Set task 1:
In the records below, swap every "screenshot" for "screen capture" and write the records out again with nothing else changed.

Given passage:

- Directed by: Prafulla Roy
- Produced by: International Film Craft
- Starring: K. L. Saigal; Chandrabati Debi; Pahari Sanyal; K. C. Dey;
- Cinematography: Nitin Bose
- Music by: Timir Baran
- Production company: International Film Craft
- Release date: 1936;
- Running time: 137 min
- Country: India
- Language: Hindi

= Pujarin =

Pujarin is a 1936 Hindi social film. It was directed by Prafulla Roy for International Film Craft. The film was based on a story by writer Sarat Chandra Chattopadhyay from his story "Dena Paona". The film was the remake of the Bengali film Dena Paona directed by Premankur Atorthy. The music direction was by Timir Baran with lyrics by Pandit Bhushan and Kidar Sharma.The film starred K. L. Saigal, Chandrabati Devi, K. C. Dey, Pahari Sanyal and Rajkumari. The story is about a reckless immoral youth who marries for money then deserts his wife due to circumstances, only to return as an aristocrat and reform through the love of his wife.

Set task 2:
From the passage on Pujarin, set down the part beginning at the words "Pujarin is a" and stopping after the words "of his wife.".

Supplied records:

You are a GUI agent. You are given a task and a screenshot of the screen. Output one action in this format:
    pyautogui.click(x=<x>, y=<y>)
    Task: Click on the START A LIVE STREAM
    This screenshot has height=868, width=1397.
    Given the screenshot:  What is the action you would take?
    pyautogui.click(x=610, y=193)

Expected output 1:
You are a GUI agent. You are given a task and a screen capture of the screen. Output one action in this format:
    pyautogui.click(x=<x>, y=<y>)
    Task: Click on the START A LIVE STREAM
    This screen capture has height=868, width=1397.
    Given the screen capture:  What is the action you would take?
    pyautogui.click(x=610, y=193)

Expected output 2:
Pujarin is a 1936 Hindi social film. It was directed by Prafulla Roy for International Film Craft. The film was based on a story by writer Sarat Chandra Chattopadhyay from his story "Dena Paona". The film was the remake of the Bengali film Dena Paona directed by Premankur Atorthy. The music direction was by Timir Baran with lyrics by Pandit Bhushan and Kidar Sharma.The film starred K. L. Saigal, Chandrabati Devi, K. C. Dey, Pahari Sanyal and Rajkumari. The story is about a reckless immoral youth who marries for money then deserts his wife due to circumstances, only to return as an aristocrat and reform through the love of his wife.